### Task objective
Wherever "search" shows up in the records below, copy the whole line.

Data items
[Start of Attachment]

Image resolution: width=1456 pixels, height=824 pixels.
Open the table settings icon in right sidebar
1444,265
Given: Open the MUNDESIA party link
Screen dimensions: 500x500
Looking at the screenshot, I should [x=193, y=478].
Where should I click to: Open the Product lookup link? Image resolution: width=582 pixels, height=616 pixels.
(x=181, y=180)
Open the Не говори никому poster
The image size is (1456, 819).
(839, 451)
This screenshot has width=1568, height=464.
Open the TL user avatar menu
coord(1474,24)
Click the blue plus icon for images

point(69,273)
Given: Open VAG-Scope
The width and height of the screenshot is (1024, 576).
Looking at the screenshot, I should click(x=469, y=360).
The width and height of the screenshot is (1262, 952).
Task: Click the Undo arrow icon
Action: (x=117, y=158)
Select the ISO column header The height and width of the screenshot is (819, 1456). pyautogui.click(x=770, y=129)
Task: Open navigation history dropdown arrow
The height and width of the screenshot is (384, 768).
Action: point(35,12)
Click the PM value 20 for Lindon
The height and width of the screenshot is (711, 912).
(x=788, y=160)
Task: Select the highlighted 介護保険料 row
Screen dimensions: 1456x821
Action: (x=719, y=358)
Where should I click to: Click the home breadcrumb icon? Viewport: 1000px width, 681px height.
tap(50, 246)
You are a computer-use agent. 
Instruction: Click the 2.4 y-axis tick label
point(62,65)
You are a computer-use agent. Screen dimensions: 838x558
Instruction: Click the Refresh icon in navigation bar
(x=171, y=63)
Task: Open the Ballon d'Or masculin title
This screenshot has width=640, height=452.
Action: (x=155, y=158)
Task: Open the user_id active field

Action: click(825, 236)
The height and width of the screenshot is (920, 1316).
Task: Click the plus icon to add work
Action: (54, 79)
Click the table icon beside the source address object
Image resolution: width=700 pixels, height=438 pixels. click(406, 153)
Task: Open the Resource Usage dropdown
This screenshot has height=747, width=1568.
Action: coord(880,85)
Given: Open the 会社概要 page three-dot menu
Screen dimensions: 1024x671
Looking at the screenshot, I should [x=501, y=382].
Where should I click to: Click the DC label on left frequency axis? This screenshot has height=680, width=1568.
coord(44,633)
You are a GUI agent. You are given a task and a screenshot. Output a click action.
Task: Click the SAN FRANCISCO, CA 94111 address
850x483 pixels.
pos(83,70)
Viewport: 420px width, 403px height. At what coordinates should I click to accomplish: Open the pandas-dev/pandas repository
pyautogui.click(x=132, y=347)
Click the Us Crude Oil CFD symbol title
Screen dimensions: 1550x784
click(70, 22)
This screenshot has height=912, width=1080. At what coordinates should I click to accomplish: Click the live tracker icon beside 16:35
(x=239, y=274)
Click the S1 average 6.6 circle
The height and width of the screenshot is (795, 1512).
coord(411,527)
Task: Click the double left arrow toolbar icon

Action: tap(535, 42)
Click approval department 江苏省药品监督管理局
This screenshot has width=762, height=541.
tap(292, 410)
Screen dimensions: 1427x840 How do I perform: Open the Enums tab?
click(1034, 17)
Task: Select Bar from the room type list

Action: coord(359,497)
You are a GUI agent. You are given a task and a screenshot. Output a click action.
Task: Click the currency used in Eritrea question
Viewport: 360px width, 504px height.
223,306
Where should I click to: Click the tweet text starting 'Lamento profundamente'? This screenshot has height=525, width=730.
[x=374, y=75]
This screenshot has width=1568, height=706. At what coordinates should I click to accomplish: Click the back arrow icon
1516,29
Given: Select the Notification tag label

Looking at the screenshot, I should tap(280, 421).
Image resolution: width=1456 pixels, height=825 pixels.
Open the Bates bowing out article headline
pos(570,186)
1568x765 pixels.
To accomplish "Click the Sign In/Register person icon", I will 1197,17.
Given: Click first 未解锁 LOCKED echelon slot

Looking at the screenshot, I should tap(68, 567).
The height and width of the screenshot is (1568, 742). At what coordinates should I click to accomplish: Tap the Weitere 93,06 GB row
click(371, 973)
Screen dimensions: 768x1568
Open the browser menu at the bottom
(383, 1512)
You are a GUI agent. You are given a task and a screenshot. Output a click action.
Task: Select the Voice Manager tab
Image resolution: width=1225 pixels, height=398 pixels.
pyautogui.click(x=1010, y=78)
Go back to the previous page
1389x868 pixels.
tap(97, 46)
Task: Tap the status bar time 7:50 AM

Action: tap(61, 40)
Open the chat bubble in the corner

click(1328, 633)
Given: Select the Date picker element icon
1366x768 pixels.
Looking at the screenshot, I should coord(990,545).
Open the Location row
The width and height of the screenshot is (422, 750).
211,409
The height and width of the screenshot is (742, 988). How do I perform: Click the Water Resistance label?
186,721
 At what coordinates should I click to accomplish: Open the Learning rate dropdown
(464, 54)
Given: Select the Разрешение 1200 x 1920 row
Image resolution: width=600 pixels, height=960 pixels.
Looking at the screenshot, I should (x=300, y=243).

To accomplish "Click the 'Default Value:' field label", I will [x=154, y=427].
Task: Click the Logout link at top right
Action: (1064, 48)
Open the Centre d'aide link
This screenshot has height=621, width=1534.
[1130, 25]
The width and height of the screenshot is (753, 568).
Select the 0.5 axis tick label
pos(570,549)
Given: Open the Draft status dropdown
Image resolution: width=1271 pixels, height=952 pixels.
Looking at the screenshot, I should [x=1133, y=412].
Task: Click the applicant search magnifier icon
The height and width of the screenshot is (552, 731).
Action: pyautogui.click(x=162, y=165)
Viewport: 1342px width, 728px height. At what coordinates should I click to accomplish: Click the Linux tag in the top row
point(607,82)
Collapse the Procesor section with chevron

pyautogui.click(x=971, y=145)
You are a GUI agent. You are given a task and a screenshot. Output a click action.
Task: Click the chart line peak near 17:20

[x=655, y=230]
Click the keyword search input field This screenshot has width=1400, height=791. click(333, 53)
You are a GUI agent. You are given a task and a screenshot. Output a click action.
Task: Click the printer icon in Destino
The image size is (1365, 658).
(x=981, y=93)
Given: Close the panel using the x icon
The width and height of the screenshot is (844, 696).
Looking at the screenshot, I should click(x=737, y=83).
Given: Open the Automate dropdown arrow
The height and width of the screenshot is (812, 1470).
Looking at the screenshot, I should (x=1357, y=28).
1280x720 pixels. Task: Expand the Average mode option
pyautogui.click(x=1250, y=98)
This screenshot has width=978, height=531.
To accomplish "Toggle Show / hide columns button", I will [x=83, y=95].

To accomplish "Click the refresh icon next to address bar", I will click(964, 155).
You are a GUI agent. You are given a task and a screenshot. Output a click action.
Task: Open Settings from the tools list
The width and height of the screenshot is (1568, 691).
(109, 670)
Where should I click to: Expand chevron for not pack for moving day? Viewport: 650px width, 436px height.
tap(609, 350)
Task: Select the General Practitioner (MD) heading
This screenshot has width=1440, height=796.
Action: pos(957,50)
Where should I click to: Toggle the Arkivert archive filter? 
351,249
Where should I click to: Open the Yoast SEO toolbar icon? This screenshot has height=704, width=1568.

[End of Attachment]

### Answer area
Task: Click the applicant search magnifier icon
Click the keyword search input field This screenshot has width=1400, height=791. click(333, 53)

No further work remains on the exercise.